[What is asked]
Can you pick up the essay below on the end of the nation of Israel and carry it on from its final sentence?

==== Document excerpt ====

The End Of The Nation Of Israel

There are many reasons given in scripture for the coming of the Son of Man and Jesus often alluded to His purpose as He spoke in parables to the Jewish leaders. Near the end of His life, the Lord spoke more clearly about what He came to do and the future of the nation of Israel and the fate of Jerusalem. After Jesus had received a glorious welcoming to the city of Jerusalem He challenged the hierarchy of the temple by overturning the tables of the money changes and the seats of those who sold doves in what is commonly referred to as Jesus cleansing the temple. His authority was challenged for doing such things and Jesus offers two parables. The first is about a father coming to his two sons asking them to do a certain task. The first son refuses to obey his father but later repents but the second son while telling his father he would do what was asked, refused to go. Jesus adds another and a more direct parable about a landowner who leased his vineyard out to vinedressers. When the time came for the bounty of the harvest to be received, the evil vinedressers beat the messengers and killed one and stoned another. The Lord sent his son and they killed him also. Asked what the landowner should do, the chief priest and elders answered Jesus the landowner should destroy the evil vinedressers and lease his vineyard to other vinedressers who would render to him the fruits in their seasons. It was then Jesus revealed another purpose for His coming to earth. The nation of Israel had been shown to be the vineyard of God in the Old Testament and now Jesus is showing how the Father will reject the nation because they will kill the Son of God. When the chief priests and elders heard the parable they knew Jesus was talking about them. They wanted to kill Jesus but feared the multitude. Their day would come in less than a week when Jesus would be betrayed by Judas and crucified outside the city. In the very act of taking Jesus outside the city and killing Him, the Jewish leaders fulfilled the parable spoken by Jesus only a few days before.

Israel had been the apple of God’s eye, His chosen people, a royal nation of His own special people He had delivered from the bondage of Egypt, planted in Canaan through His powerful hand and established in the rule of David. The seed of Christ would come through the nation to save all men, Jew and Gentile alike. Sadly, the nation of Israel had rebelled against the Lord and final destruction would come nearly four decades after Jesus died. He had prophesied the destruction of Jerusalem and the demise of Israel but the Jewish leaders were not listening. The parable of the wicked vinedressers was the final message of Jesus warning them of the impending doom. In the year 70 A.D., the Romans sent their army against Jerusalem and obliterated the city and killed thousands enslaving many more. While resistance persisted for a few years, the end of the nation was final. The words of Jesus had come true and the account of the Jewish leaders fulfilled their own destiny. In the parable of the evil vinedressers, the vineyard was taken away and given to another. God took the nation of Israel away because they had rebelled against Him following the death of Solomon and finally they conspired to kill the Son of God. Israel fell never to rise again. The parable of the wicked vinedressers serves another purpose for modern man to understand the State of Israel formed in 1948 is not the Biblical nation of Israel. There will never be a revival of Israel to its former glory or its place in the will of God. Jesus will never come back and restore the kingdom because the parable spoken before His death outlines the final destruction of Israel with no hope of return. Those who teach a millennial kingdom in the future will have to deny the final parable of Jesus.

==== Data provided ====

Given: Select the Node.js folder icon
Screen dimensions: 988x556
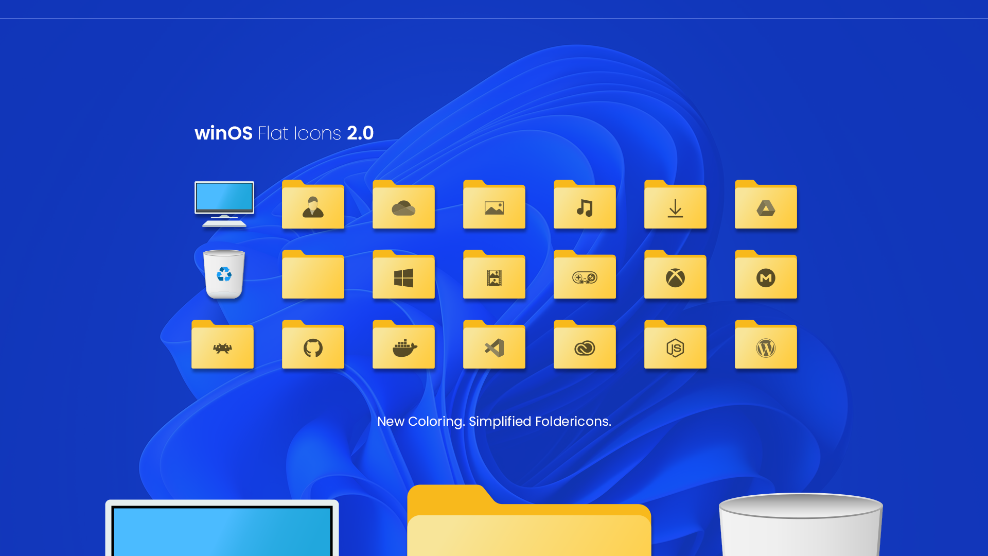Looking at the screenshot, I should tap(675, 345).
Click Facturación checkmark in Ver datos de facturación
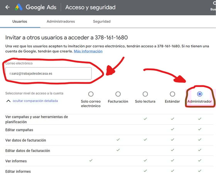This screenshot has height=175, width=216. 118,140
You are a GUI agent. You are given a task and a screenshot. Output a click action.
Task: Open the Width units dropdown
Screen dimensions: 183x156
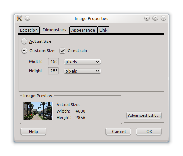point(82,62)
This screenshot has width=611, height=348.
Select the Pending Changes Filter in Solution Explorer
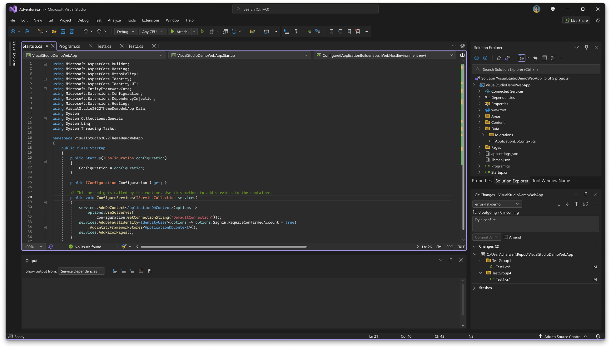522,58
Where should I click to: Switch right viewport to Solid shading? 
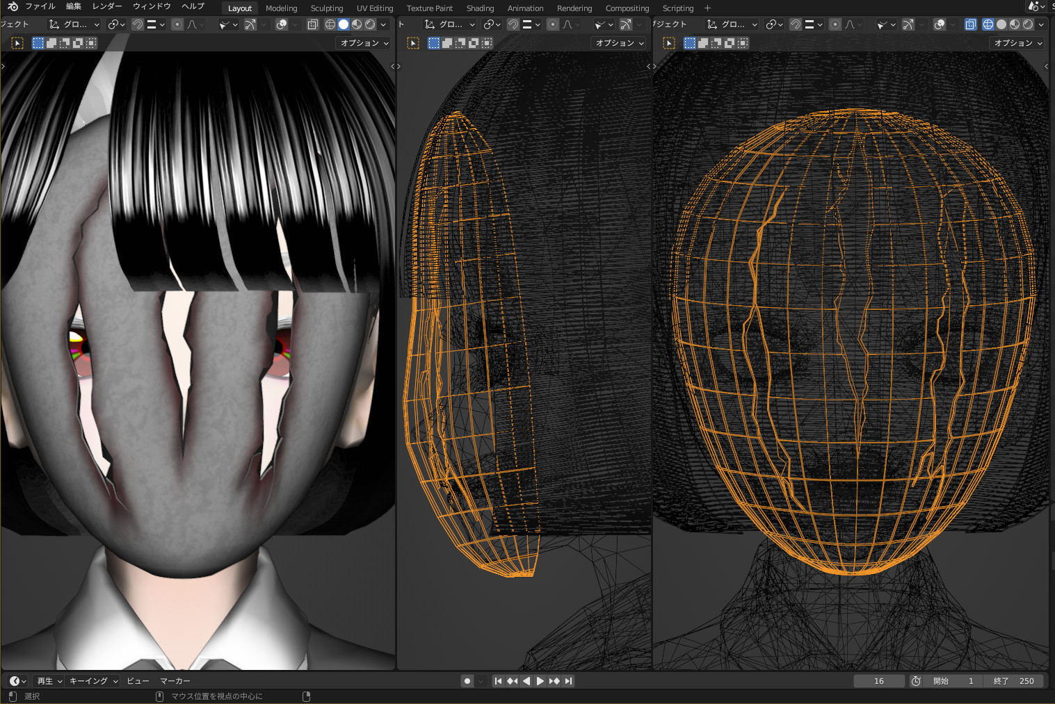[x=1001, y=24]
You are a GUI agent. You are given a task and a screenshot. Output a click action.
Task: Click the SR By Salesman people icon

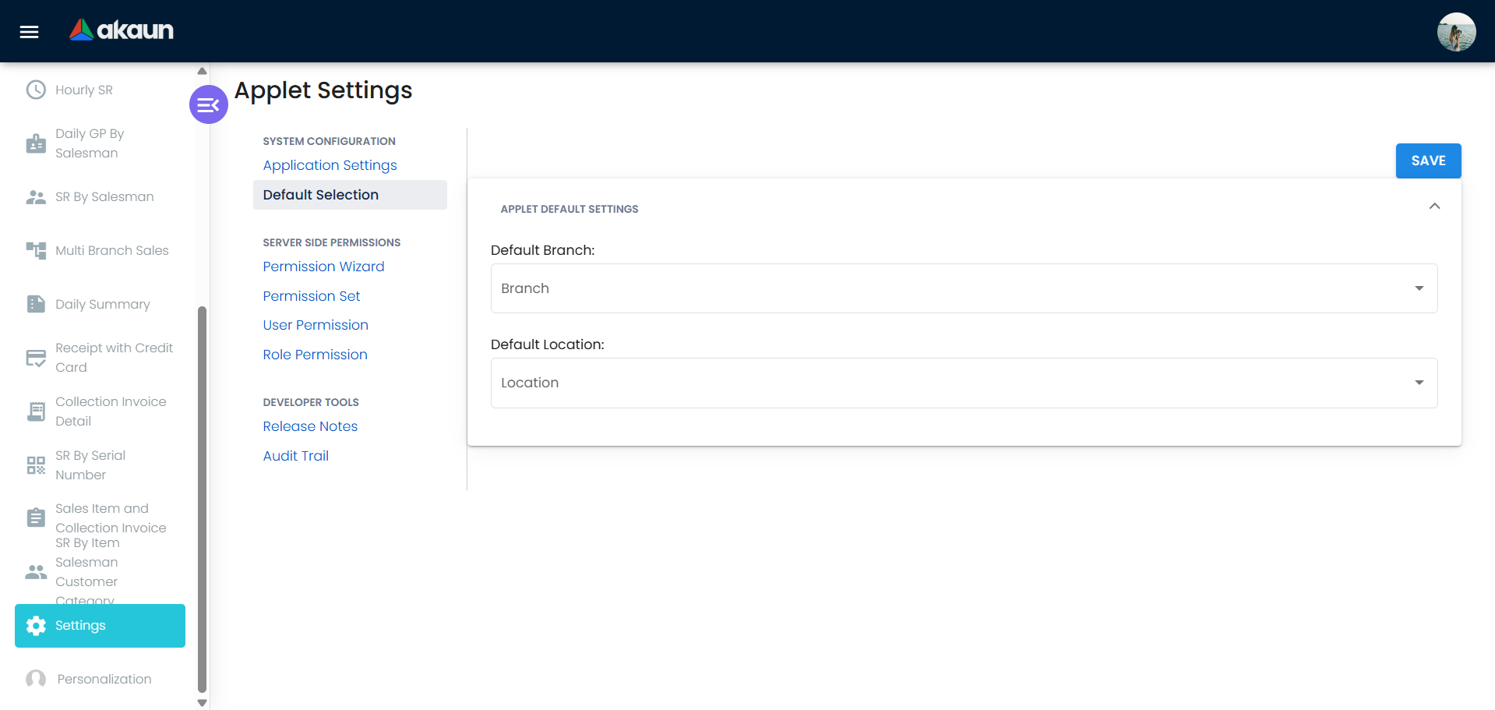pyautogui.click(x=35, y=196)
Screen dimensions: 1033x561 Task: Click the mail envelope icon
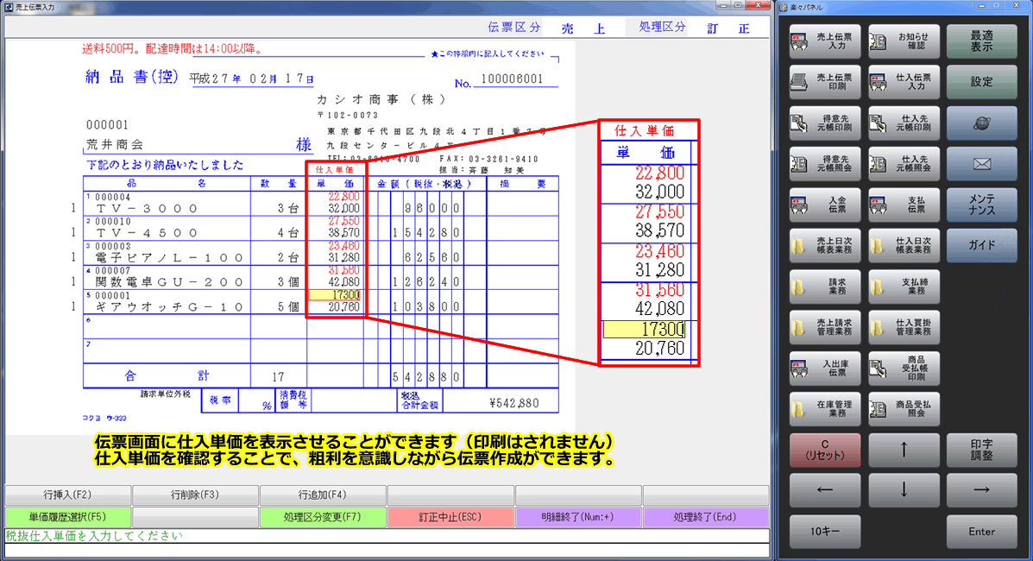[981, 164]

====

[The answer]
It was according to the will of God that Israel is destroyed. Salvation would no longer come through keeping the Law of Moses, Ten commandments, the Abrahamic covenant experienced by the Gentiles who were a law to themselves. The Jews proved they could not justify themselves by keeping the written law and the Gentiles showed they could not save themselves by keeping an unwritten law of conscious. Jesus told the parable of the wicked vinedressers to outline how the Father was going to draw all men (Jew and Gentile) to Jesus by the act of the evil vinedressers (Israel) casting out the son of the landowner (Jesus the Son; God the landowner) and killing Him (the crucifixion). Thereby the gospel was given to those who would render to God the fruits of righteousness (the early church). Jesus came to seek and save the lost and His death united all men again under the banner of God’s love without distinction of race, gender, or social status. All are one in Christ in the church serving the new covenant as a spiritual nation of God’s elect, a royal priesthood and those chosen by the grace of God’s eternal love. Israel remains a remnant of historical lessons showing the goodness and severity of God. While they are no more a nation, they remain an example and tutor to help us see more clearly the work of Christ.